IT WAS ANYTHING but the perfunctory rites of his colleagues that prompted so many moving tributes in the newspapers of this country to sportswriter Red Smith, who died Friday at the age of 76. Certainly, Mr. Smith was the dean of this group --just as he was the undisputed master of his craft. But as those who worked alongside him were to explain so movingly, this literate, gifted writer was foremost a man of legendary modesty and kindness, whose love of journalism reached out to give help to his co-workers--and class to his profession.

Though there has never been a prohibition against literacy in the chronicling or analysis of sports, Mr. Smith brought unprecedented literacy and elegance to the trade. He was never pompous but always erudite in his incisive essays on the people and events he covered for The New York Times and before that for the Publishers Newspaper Syndicate, the New York Herald Tribune and the Philadelphia Record.

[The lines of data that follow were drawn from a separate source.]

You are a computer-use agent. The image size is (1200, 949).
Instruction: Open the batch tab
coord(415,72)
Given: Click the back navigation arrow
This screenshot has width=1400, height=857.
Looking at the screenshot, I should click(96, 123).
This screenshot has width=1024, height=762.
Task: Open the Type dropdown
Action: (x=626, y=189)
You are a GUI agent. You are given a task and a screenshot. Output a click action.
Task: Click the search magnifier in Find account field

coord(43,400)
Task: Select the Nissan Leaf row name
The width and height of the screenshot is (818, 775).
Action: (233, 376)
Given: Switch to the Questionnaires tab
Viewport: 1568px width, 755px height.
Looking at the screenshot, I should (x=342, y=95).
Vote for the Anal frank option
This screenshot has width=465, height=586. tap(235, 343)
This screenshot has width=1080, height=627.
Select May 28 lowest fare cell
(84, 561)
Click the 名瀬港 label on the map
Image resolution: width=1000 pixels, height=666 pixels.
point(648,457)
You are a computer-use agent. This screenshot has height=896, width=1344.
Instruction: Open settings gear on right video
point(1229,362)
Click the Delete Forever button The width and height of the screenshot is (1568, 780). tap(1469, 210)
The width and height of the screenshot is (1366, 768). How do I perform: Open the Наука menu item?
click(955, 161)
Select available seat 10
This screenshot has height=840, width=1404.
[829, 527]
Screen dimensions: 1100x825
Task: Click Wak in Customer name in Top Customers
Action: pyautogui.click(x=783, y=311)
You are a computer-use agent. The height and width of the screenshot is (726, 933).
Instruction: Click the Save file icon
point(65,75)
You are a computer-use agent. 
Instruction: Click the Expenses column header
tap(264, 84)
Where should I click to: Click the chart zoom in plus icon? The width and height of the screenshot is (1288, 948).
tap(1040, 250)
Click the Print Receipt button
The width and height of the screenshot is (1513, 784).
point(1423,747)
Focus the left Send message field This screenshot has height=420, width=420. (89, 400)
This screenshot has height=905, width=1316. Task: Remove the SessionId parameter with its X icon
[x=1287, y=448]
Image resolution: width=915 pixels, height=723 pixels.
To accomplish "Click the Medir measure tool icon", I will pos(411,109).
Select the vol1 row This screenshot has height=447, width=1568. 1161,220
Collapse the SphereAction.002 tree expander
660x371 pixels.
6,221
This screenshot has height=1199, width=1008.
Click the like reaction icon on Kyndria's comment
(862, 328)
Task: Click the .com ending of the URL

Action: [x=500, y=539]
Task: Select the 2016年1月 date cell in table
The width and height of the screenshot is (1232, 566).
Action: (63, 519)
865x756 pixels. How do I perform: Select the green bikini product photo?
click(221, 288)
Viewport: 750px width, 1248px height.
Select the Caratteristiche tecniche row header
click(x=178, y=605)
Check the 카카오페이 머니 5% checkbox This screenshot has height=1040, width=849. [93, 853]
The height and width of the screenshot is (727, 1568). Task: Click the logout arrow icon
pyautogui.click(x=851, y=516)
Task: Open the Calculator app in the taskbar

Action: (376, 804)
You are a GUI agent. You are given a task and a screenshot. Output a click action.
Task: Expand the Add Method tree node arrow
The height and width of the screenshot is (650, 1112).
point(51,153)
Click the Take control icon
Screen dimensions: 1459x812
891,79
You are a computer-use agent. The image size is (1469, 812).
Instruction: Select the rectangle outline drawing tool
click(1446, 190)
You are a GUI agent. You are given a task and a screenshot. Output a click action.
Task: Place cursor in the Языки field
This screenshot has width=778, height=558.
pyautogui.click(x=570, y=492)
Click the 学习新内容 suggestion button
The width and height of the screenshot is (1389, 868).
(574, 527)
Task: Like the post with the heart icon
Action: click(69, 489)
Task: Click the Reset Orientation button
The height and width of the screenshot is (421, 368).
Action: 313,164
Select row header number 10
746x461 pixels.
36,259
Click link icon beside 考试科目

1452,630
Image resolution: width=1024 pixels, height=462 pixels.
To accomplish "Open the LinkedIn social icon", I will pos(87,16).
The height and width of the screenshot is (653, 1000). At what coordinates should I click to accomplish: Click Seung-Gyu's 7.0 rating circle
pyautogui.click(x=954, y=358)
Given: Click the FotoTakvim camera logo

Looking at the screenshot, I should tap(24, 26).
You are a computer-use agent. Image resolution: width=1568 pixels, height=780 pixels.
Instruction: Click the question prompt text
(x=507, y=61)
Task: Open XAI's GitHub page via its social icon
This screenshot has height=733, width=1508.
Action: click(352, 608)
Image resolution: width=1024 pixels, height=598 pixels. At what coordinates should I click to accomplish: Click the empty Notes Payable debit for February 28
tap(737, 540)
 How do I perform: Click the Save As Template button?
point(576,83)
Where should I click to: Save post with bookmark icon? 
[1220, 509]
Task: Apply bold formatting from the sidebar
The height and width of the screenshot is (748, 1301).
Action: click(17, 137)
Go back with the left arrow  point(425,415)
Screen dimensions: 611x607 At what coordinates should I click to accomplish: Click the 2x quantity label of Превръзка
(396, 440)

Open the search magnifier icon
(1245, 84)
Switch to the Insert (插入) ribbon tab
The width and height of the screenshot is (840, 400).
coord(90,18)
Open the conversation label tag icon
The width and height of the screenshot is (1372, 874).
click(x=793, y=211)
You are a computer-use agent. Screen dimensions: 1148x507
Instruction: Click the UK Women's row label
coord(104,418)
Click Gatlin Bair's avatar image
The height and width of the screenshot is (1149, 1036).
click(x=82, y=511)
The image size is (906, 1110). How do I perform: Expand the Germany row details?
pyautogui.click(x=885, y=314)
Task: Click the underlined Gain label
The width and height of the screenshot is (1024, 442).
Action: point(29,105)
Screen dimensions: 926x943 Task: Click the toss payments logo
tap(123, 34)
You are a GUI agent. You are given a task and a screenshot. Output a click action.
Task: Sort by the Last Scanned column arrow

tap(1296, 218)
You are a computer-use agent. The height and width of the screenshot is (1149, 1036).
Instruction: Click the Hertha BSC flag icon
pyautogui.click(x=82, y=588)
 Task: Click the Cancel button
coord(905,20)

Despite Mr. Smith's modest denials of his exceptional skills, the polish of these essays came phenomenally easily to his typewriter and his readers: he churned out seven columns a week in Philadelphia, and only this month announced in The Times that he would reduce his four-a-week Pulitzer-prize- winning output to three. While co-workers and competitors watched and read with awe, Mr. Smith was the literary artist at work--though he would put it differently: "I'm just a working stiff trying to write better than I can."

The wit and pleasure so evident in Red Smith's columns was made neither of exaggerated reverence for the sporting world nor of sarcastic disdain. Mr. Smith sought to write and comment as a spectator, not as an expert or even a connoisseur of every sport. He raised hell on occasion, but never lost his sense of humor or his modesty.

Dave Anderson, also a sports columnist for the Times and a Pulitzer Prize winner, put it squarely and well when he said of Mr. Smith that "he did what he always wanted to do and he did it better than anybody. He was the best sportswriter we ever had."

And the best journalist his colleagues could ever have.